> **Exercise aim**:
Write out every line of the items below as a JSON list of strings, one string per line, and omit the blank lines.

> **Supplied records**:

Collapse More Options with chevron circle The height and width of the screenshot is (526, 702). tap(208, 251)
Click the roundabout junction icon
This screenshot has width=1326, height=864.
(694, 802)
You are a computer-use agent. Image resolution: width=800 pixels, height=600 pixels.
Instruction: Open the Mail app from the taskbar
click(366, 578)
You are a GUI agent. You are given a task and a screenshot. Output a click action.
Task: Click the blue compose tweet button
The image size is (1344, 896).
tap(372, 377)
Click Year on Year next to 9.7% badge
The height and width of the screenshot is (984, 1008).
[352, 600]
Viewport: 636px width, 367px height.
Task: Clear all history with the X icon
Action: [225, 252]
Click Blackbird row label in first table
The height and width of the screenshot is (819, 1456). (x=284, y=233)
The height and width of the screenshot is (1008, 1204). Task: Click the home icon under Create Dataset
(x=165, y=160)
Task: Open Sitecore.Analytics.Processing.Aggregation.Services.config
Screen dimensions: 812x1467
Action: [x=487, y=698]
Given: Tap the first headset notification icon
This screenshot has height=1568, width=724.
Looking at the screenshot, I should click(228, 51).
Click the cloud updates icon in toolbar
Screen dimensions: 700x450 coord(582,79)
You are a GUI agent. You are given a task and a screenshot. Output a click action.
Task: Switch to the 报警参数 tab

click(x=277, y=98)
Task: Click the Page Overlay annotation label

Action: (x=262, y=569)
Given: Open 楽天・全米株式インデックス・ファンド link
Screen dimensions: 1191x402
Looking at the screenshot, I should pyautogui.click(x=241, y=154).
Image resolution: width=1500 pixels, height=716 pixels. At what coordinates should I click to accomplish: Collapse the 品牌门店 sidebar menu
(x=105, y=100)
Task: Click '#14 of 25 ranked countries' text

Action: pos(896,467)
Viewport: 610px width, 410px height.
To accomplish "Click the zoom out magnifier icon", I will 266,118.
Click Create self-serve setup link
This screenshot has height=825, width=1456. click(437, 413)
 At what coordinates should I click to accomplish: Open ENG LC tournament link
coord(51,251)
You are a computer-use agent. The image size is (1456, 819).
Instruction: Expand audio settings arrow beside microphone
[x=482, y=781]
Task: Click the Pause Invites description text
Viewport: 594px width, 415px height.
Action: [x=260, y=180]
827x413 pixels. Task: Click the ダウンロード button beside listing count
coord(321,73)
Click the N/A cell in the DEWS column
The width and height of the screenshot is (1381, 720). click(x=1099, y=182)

> **Response to this task**:
[
  "Collapse More Options with chevron circle The height and width of the screenshot is (526, 702). tap(208, 251)",
  "Click the roundabout junction icon",
  "This screenshot has width=1326, height=864.",
  "(694, 802)",
  "You are a computer-use agent. Image resolution: width=800 pixels, height=600 pixels.",
  "Instruction: Open the Mail app from the taskbar",
  "click(366, 578)",
  "You are a GUI agent. You are given a task and a screenshot. Output a click action.",
  "Task: Click the blue compose tweet button",
  "The image size is (1344, 896).",
  "tap(372, 377)",
  "Click Year on Year next to 9.7% badge",
  "The height and width of the screenshot is (984, 1008).",
  "[352, 600]",
  "Viewport: 636px width, 367px height.",
  "Task: Clear all history with the X icon",
  "Action: [225, 252]",
  "Click Blackbird row label in first table",
  "The height and width of the screenshot is (819, 1456). (x=284, y=233)",
  "The height and width of the screenshot is (1008, 1204). Task: Click the home icon under Create Dataset",
  "(x=165, y=160)",
  "Task: Open Sitecore.Analytics.Processing.Aggregation.Services.config",
  "Screen dimensions: 812x1467",
  "Action: [x=487, y=698]",
  "Given: Tap the first headset notification icon",
  "This screenshot has height=1568, width=724.",
  "Looking at the screenshot, I should click(228, 51).",
  "Click the cloud updates icon in toolbar",
  "Screen dimensions: 700x450 coord(582,79)",
  "You are a GUI agent. You are given a task and a screenshot. Output a click action.",
  "Task: Switch to the 报警参数 tab",
  "click(x=277, y=98)",
  "Task: Click the Page Overlay annotation label",
  "Action: (x=262, y=569)",
  "Given: Open 楽天・全米株式インデックス・ファンド link",
  "Screen dimensions: 1191x402",
  "Looking at the screenshot, I should pyautogui.click(x=241, y=154).",
  "Image resolution: width=1500 pixels, height=716 pixels. At what coordinates should I click to accomplish: Collapse the 品牌门店 sidebar menu",
  "(x=105, y=100)",
  "Task: Click '#14 of 25 ranked countries' text",
  "Action: pos(896,467)",
  "Viewport: 610px width, 410px height.",
  "To accomplish \"Click the zoom out magnifier icon\", I will 266,118.",
  "Click Create self-serve setup link",
  "This screenshot has height=825, width=1456. click(437, 413)",
  " At what coordinates should I click to accomplish: Open ENG LC tournament link",
  "coord(51,251)",
  "You are a computer-use agent. The image size is (1456, 819).",
  "Instruction: Expand audio settings arrow beside microphone",
  "[x=482, y=781]",
  "Task: Click the Pause Invites description text",
  "Viewport: 594px width, 415px height.",
  "Action: [x=260, y=180]",
  "827x413 pixels. Task: Click the ダウンロード button beside listing count",
  "coord(321,73)",
  "Click the N/A cell in the DEWS column",
  "The width and height of the screenshot is (1381, 720). click(x=1099, y=182)"
]